The problem and some variations are directly related to "cancellations between Fermionic diagrams".

The wider picture (See the Eleven Papers by J.Feldman, H.Knörrer, E.Trubowitz) is toward mathematical understanding and formalism for highly successful physics quantum theories. (In a very very wide sense this is related to Clay's problem on Yang-Mills and Mass gap.)

Remarks and more Motivation

2) This remarkable cancellation property seems similar to cancellations that we often encounter in probability theory, combinatorics and number theory.

3) It look similar to me even to issues that came in my recent question on Walsh functions. So this question about permutations is analogous to questions asserting that for certain +1,-1,0 functions on ${-1,1}^n$ there is a remarkable cancellation when you sum over all $\pm 1$ vectors. This is true (to much extent) for very "low complexity class functions" (functions in $AC^0$) by a theorem of Linial-Mansour-Nisan, So maybe we can expect remarkable cancellation for "not too complex" functions defined on the set of permutations.

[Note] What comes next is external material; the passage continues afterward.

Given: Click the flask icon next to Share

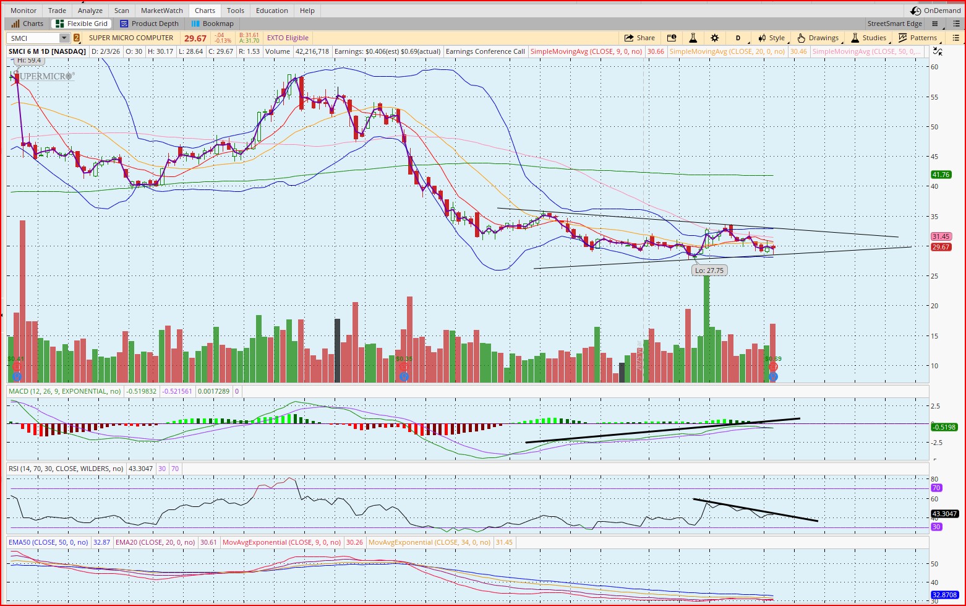Looking at the screenshot, I should click(693, 38).
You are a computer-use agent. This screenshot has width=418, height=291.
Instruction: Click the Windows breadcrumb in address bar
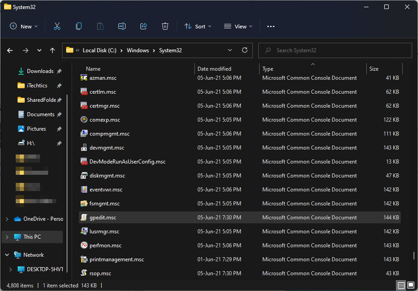tap(138, 50)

4) We can simplify in the question and replace condition 1) by

1') $\epsilon_\pi =0$ if for some $k \ge 1$, $x_k \ge y_{\pi(k)}$.

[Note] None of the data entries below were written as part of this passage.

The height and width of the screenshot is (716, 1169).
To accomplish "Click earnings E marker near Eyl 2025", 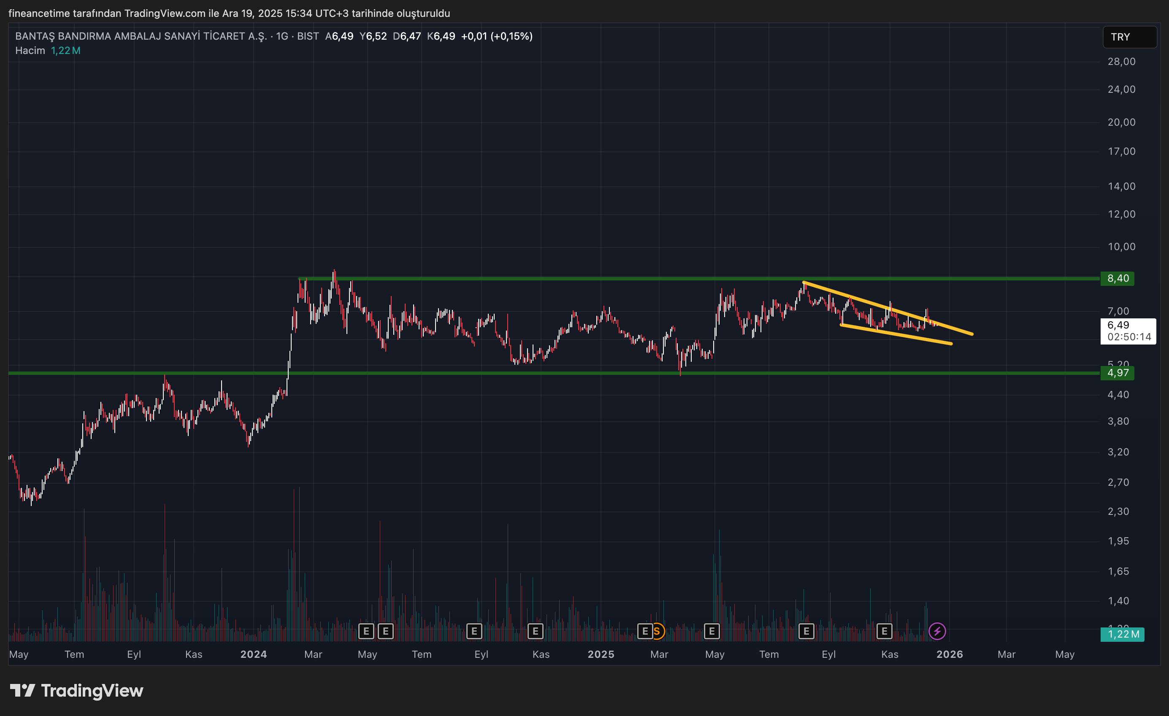I will point(806,631).
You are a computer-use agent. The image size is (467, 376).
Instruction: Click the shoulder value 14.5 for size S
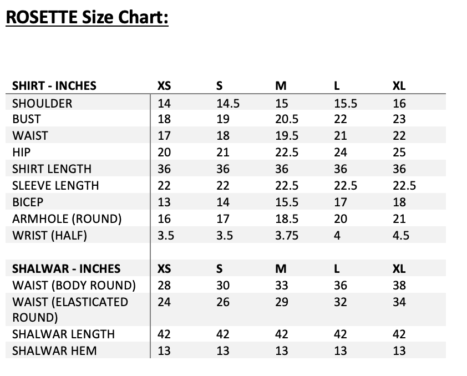coord(227,103)
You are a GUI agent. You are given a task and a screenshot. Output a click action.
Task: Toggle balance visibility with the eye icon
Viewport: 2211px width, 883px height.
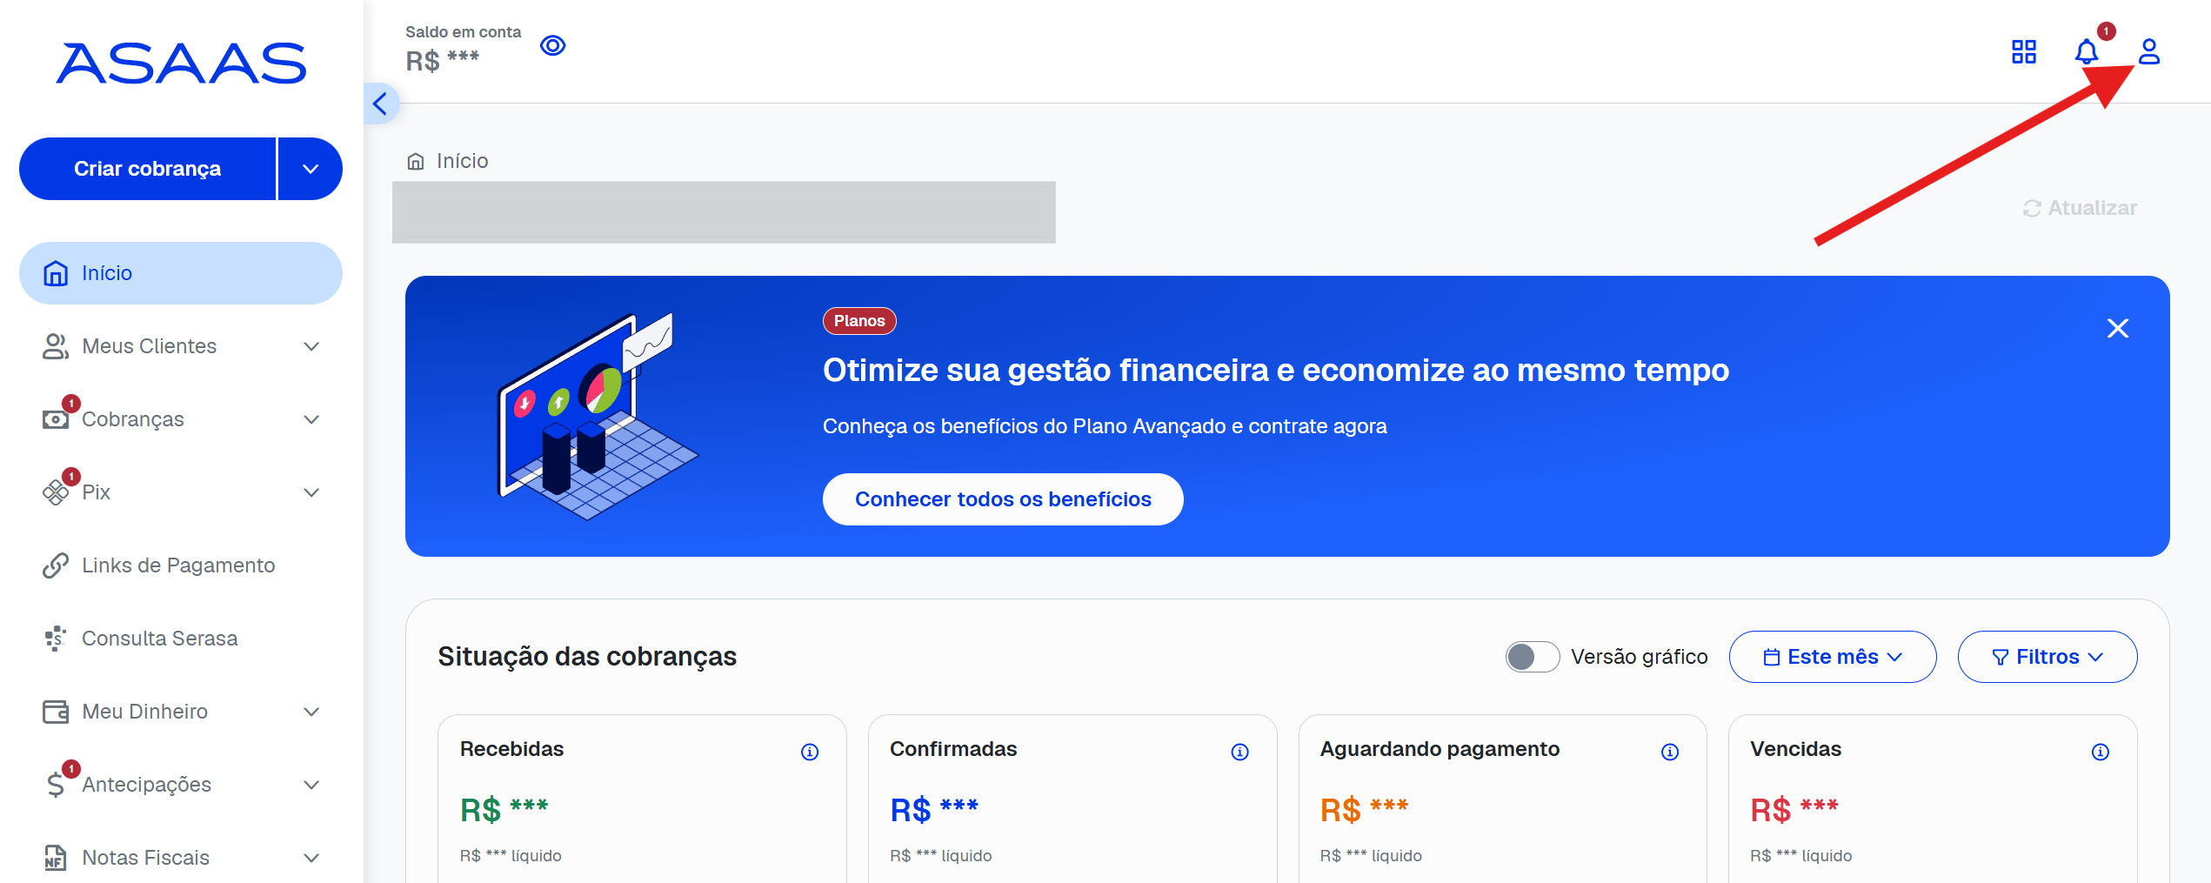pos(553,45)
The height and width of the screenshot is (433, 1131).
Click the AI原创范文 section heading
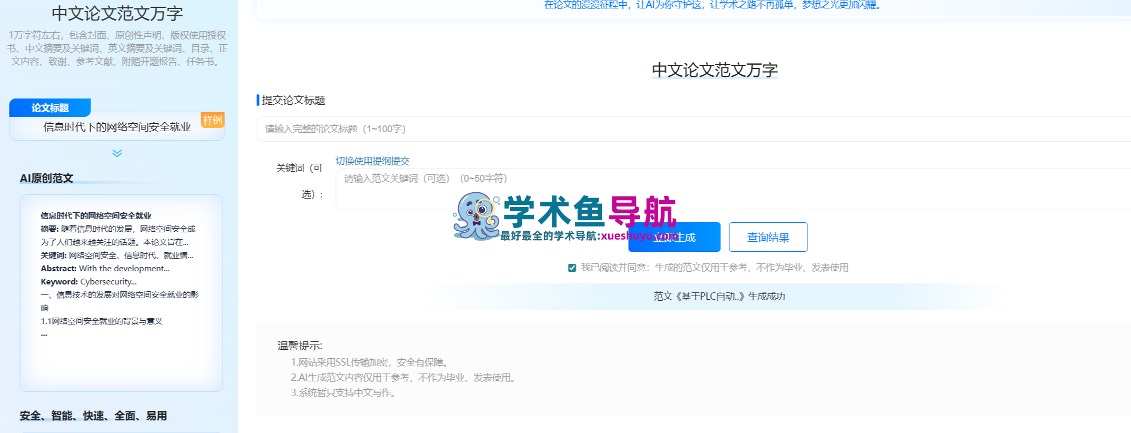point(46,179)
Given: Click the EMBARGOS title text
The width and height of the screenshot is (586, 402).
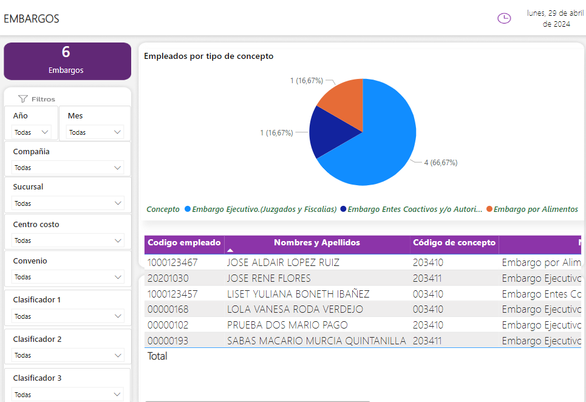Looking at the screenshot, I should (31, 19).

I don't know if this makes much difference.

5) An affarmative answer seems a very bold statement, so, of course, perhaps the more promising direction is to find a counter example. But I think this may be useful too.

  • $\begingroup$ Does the simplification in 4 force the value to be zero or one? Assume that the sequences $x_k$ and $y_k$ are nondecreasing. Then the condition $y_{\pi(k)}\leq x_k$ is equivalent to $\pi(k)\leq l(k)$ for some nondecreasing function $l(k)$. If $l(k)>=2$, then the total contribution for fixed $\{k:\pi(k)\leq l(1)\}$ is the determinant of the l(1)-by-l(1) all-one matrix, so zero. $\endgroup$ – Colin McQuillan Mar 25 '11 at 9:32
  • $\begingroup$ I dont think it forces the answer to be 0 or 1 $\endgroup$ – Gil Kalai Mar 25 '11 at 10:06

The question was beautifully solved affirmatively by Nikola Djokic. His paper an upper bound on the sum of signs of permutations with a condition on their prefix sets is now posted on the arxive.